Magdalena went once more from one end of the trailer to the other, the photograph still clutched in her hands. She would tell him everything, she decided. She would enlist his aid in her struggle against the monster. She would make of him a soldier of Christ, thereby saving his immortal soul in the bargain, as the Sisters of the Benediction would have it, though she was no longer always so sure what she believed with respect to immortal souls. The thing that had come to her of late was that the fight went on, with immortal
souls, or without them. The fight was the thing and to give up on it was to surrender one’s soul—right here, in the here and now. The hereafter would be what it would be. The struggle itself was the act by which one gave meaning to the world.

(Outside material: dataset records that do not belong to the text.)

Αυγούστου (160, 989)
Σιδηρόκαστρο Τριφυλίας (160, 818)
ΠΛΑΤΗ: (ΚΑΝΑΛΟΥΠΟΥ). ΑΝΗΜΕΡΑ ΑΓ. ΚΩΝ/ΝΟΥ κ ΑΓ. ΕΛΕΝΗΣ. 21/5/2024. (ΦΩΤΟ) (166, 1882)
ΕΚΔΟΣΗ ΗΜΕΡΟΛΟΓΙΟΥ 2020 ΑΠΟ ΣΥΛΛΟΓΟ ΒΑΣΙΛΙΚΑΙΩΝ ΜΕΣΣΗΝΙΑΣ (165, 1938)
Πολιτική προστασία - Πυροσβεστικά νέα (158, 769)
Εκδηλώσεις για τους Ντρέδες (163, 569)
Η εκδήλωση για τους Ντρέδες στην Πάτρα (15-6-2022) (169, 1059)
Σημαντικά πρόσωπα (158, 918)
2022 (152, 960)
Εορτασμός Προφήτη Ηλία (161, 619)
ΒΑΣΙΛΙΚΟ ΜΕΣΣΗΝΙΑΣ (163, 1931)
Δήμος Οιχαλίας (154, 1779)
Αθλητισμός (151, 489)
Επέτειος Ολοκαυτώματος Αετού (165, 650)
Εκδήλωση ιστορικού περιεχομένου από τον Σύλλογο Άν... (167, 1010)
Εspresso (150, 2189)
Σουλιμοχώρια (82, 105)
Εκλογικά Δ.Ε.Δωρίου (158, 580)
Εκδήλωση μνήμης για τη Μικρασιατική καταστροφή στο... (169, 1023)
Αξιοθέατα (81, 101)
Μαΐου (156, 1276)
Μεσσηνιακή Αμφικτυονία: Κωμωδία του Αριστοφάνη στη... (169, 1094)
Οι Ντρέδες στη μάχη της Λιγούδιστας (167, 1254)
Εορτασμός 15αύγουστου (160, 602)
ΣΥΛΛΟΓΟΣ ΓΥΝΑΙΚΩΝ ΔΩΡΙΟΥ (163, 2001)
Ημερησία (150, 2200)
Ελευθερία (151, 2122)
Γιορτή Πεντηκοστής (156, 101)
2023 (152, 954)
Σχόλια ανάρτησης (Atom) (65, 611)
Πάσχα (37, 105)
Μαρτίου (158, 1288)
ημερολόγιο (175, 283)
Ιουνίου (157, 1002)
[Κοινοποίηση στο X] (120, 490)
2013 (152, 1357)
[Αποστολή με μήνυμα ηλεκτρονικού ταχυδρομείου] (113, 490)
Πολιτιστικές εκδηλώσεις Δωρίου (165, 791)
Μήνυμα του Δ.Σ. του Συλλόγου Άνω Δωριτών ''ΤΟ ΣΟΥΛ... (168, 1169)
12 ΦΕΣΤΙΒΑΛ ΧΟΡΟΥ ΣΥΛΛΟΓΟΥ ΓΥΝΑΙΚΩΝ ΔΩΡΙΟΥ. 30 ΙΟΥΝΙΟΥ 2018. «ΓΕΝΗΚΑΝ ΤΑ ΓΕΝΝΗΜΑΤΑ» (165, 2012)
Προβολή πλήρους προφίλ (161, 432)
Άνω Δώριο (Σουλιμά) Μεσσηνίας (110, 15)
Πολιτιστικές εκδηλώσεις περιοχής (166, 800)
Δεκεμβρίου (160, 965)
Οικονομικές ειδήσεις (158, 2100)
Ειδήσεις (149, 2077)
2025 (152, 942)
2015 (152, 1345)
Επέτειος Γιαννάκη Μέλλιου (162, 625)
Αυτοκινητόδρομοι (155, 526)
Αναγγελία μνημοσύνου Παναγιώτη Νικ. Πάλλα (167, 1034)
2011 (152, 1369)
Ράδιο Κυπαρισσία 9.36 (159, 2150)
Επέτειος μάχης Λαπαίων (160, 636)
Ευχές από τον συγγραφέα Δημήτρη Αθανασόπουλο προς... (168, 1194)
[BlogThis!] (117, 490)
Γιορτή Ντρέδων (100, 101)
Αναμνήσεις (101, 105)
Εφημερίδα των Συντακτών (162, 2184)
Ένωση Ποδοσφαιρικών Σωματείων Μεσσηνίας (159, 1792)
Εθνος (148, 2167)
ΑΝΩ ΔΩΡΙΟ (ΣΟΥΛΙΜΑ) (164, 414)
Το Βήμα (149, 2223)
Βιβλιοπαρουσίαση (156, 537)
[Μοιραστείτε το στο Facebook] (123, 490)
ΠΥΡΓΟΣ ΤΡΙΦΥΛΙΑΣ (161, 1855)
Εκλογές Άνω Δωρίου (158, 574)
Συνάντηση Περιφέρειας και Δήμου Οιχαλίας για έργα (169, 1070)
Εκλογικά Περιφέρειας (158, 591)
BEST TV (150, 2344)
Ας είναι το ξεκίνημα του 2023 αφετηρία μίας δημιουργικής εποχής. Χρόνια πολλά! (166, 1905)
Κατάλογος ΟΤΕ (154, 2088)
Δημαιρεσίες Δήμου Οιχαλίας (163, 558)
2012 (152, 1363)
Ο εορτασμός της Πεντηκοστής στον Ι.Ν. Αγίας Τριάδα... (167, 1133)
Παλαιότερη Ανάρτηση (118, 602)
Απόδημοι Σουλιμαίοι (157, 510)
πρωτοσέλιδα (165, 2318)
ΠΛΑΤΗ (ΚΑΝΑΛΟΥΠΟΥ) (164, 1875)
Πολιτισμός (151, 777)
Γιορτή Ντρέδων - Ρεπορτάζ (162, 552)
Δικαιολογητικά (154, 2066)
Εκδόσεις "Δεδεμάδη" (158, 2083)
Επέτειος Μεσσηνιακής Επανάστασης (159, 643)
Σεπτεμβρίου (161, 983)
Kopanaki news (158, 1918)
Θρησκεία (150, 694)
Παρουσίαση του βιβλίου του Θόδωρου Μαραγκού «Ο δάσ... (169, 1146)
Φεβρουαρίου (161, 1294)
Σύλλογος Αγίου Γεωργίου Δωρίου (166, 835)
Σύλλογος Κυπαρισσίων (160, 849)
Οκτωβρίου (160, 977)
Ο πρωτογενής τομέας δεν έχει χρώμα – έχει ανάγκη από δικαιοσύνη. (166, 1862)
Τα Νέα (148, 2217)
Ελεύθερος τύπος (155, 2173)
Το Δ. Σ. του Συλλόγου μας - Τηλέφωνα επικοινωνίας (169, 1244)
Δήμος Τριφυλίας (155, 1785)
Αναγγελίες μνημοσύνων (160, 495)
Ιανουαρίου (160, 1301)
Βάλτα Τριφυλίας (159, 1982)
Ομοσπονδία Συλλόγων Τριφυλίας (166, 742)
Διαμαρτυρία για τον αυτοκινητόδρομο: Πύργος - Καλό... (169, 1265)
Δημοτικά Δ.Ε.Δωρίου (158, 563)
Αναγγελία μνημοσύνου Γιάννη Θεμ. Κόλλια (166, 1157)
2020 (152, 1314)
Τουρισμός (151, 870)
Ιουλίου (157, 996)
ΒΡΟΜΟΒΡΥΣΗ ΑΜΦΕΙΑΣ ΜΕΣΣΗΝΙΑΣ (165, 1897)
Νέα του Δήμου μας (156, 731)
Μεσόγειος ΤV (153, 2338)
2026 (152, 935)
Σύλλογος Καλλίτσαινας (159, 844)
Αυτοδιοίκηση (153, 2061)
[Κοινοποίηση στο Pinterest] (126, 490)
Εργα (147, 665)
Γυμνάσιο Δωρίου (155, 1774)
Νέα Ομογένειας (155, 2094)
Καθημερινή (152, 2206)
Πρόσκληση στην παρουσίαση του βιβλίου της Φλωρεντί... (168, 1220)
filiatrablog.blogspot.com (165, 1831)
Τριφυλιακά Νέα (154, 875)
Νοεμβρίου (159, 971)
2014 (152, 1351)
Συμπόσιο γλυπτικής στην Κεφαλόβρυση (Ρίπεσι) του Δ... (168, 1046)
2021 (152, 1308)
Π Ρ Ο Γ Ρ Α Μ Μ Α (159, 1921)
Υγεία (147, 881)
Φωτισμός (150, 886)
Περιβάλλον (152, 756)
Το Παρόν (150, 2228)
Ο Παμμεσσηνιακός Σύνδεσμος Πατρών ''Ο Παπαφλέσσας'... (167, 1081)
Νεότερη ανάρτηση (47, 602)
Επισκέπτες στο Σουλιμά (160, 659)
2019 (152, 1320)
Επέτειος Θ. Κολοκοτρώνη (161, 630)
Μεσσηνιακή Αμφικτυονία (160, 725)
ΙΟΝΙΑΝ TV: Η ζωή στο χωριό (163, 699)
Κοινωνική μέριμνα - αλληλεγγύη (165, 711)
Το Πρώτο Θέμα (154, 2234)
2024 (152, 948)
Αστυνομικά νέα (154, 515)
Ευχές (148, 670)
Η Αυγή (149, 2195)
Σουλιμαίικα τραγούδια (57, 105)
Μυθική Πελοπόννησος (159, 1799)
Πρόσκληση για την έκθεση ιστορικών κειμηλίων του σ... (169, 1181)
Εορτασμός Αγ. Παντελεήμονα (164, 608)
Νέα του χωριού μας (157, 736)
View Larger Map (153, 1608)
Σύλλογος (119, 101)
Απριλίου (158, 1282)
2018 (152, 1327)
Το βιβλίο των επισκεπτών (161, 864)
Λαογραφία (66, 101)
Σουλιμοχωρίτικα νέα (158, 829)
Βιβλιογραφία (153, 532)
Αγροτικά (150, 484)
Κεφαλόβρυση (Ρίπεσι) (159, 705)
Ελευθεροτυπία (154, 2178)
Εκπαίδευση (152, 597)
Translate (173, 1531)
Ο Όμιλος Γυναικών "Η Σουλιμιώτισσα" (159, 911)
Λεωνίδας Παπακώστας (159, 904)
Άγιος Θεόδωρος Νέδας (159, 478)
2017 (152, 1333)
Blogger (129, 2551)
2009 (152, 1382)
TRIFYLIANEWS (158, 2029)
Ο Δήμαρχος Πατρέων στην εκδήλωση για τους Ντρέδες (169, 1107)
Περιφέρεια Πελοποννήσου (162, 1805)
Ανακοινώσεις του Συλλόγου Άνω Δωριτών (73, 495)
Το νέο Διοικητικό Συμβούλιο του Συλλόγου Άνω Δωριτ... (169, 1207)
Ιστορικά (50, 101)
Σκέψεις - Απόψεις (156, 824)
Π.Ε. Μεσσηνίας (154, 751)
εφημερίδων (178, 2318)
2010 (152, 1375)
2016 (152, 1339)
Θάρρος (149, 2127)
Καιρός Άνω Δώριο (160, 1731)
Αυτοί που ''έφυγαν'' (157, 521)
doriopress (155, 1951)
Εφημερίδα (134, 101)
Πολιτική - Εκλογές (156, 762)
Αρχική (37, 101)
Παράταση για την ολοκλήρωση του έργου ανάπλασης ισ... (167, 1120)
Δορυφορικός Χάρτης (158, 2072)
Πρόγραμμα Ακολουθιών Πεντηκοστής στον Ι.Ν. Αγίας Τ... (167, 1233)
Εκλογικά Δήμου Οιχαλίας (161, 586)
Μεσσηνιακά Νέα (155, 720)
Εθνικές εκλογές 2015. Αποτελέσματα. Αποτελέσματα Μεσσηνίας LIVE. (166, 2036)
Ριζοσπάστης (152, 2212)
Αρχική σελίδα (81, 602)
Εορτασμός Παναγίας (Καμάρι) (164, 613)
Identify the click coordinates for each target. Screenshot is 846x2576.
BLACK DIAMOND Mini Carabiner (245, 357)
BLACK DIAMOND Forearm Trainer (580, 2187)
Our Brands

Suddenly, however, she felt dizzy and stopped to sit on the edge of the bed. She placed a hand on the back of her neck and found that she was damp with sweat. She supposed she was overdoing it. That Carlotta should be warned, however, was obvious and unequivocal. She found herself staring into the small, chipped face of Fahey’s plaster hula girl, the tiny dancer bathed in the light of her own sixty-watt sun, her grass skirt brittle with time. She was several seconds in observation of this sorry statuary, remarkable if for no other reason than its lack of duct tape, before realizing she had yet to uncover a phone. Perhaps, she thought, he carried one with him, but quickly realized she had no idea where he was. During the course of her illness, when she had kept to the bed, too weak to move, Fahey seemed always nearby. Later, as some of her strength returned and she was able to sit up, she would get the occasional glimpse—Fahey sitting or asleep, on the little couch at the far end of the trailer. During the last couple of days he seemed to be less visible. She had taken it as one more token of his generosity. He was allowing her more space, and more privacy to go with it. And so it was that she was alone just now.
She had been here for the better part of a week yet scarcely knew what else was on the land. There was an old outbuilding at the edge of the property, that and the farmhouse, both of which could be seen from the trailer, though she seemed to remember his saying that the outbuilding was unused and that the house had been commandeered by bees, possibly killer bees out of Africa by way of Mexico. Still, she had no other idea about where to look and when she went to the door she saw that there was indeed a yellow light burning in a small room at one end of the old house. It quickly
occurred to her that she had seen this light before, from the louvered windows at her bedside, that it had burned there each night, all night, and was there in the morning and daytime too for she had seen it even in the afternoon in the shade of the cottonwoods.